**Your task**. Without any of the pictures, print every record below exactly.

(Screenshot grounding data)
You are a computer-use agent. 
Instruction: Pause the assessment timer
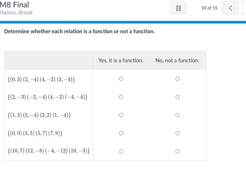pos(178,8)
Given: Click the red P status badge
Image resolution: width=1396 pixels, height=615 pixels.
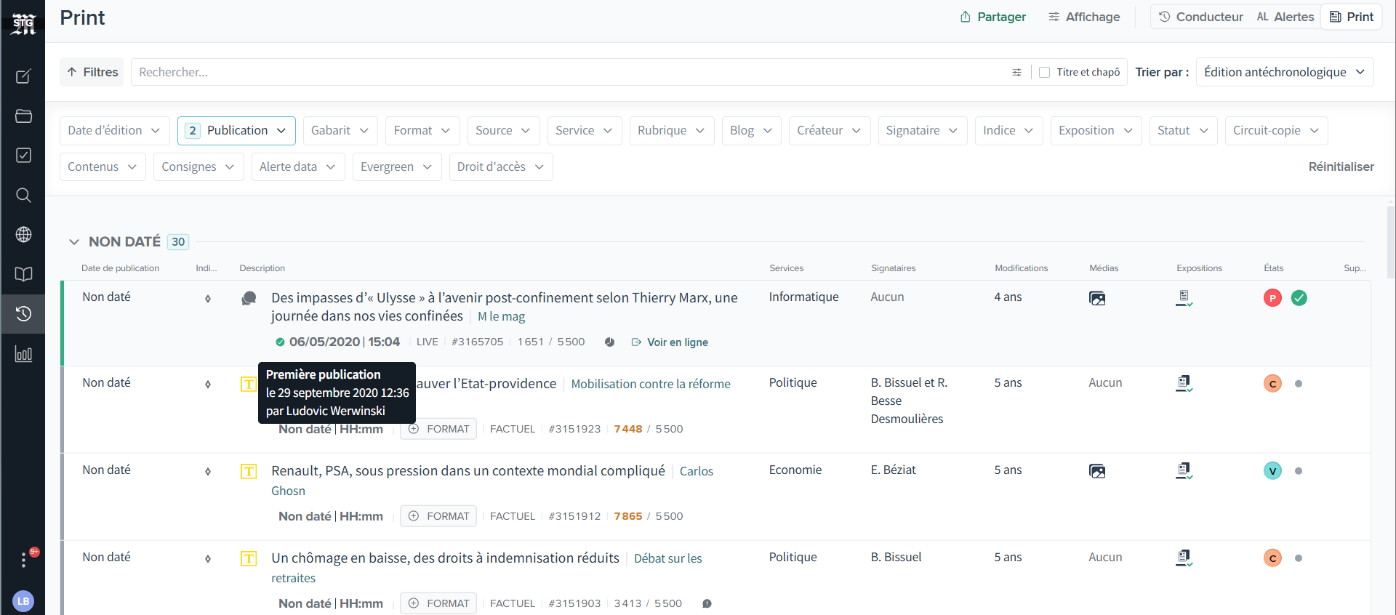Looking at the screenshot, I should tap(1272, 297).
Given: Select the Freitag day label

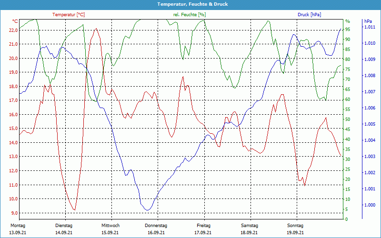Looking at the screenshot, I should 203,226.
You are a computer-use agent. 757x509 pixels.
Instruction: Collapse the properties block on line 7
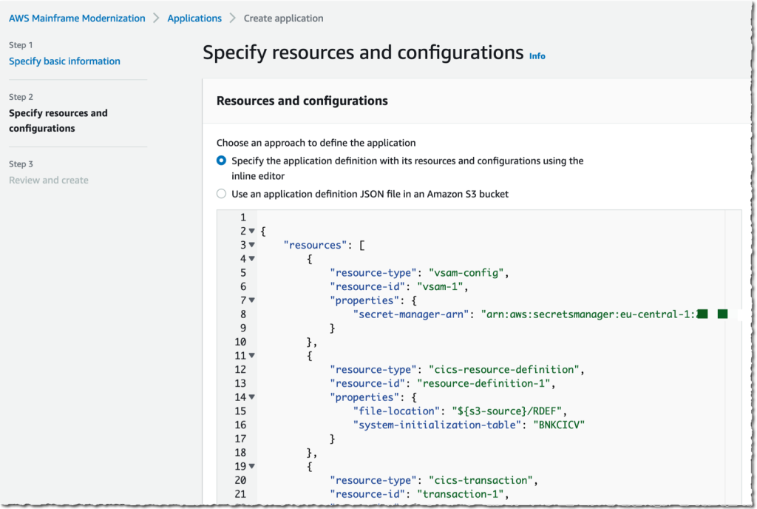(x=250, y=300)
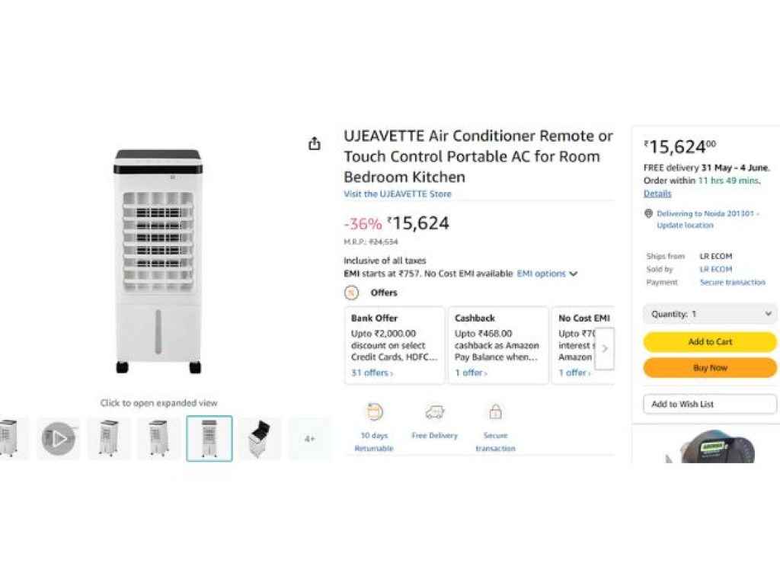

**Output below**.
You are a computer-use agent. 
Instruction: Pause the assessment timer
pos(178,8)
Given: Click the red P status badge
Image resolution: width=1396 pixels, height=615 pixels.
Looking at the screenshot, I should tap(1272, 297).
Given: Select the Freitag day label

Looking at the screenshot, I should 203,226.
You are a computer-use agent. 757x509 pixels.
Instruction: Collapse the properties block on line 7
(x=250, y=300)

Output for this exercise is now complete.